Data to use.
━━━━

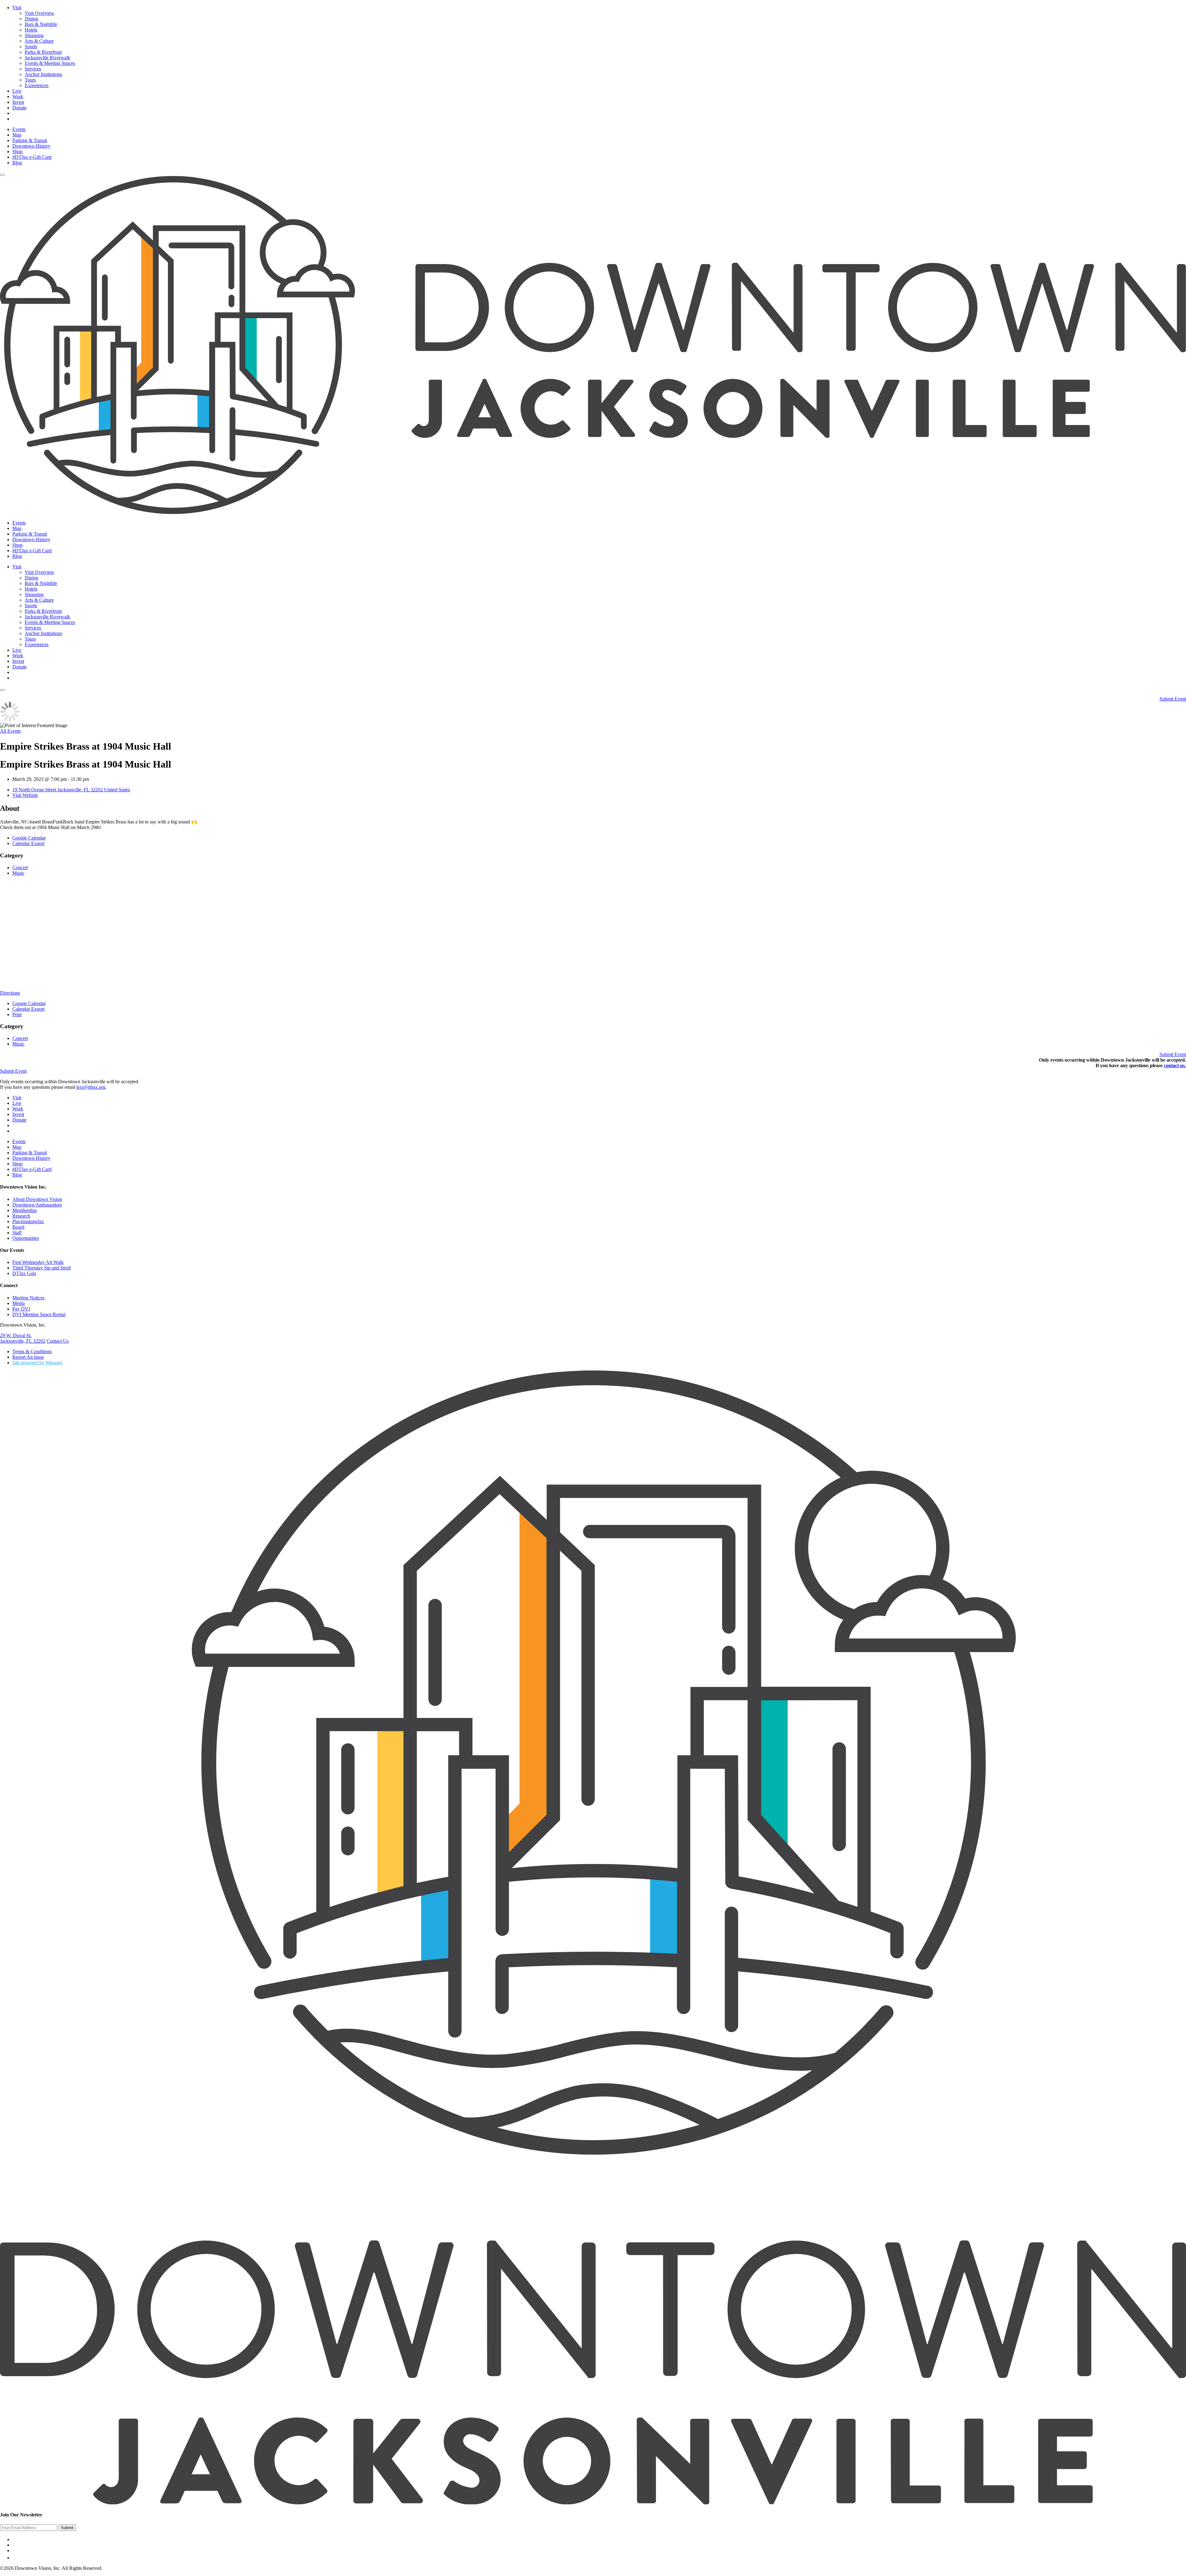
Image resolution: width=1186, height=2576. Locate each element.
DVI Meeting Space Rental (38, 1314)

━━━━

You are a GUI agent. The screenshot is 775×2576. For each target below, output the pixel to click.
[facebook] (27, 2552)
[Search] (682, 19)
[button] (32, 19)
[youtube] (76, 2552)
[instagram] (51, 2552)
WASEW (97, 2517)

━━━━

Aim of the exercise. Using the listing above, return word for word each line from the one that has "You are a GUI" through the one that has "WASEW (97, 2517)", and no line outside that range.

Expected answer.
You are a GUI agent. The screenshot is 775×2576. For each target below, output the pixel to click.
[facebook] (27, 2552)
[Search] (682, 19)
[button] (32, 19)
[youtube] (76, 2552)
[instagram] (51, 2552)
WASEW (97, 2517)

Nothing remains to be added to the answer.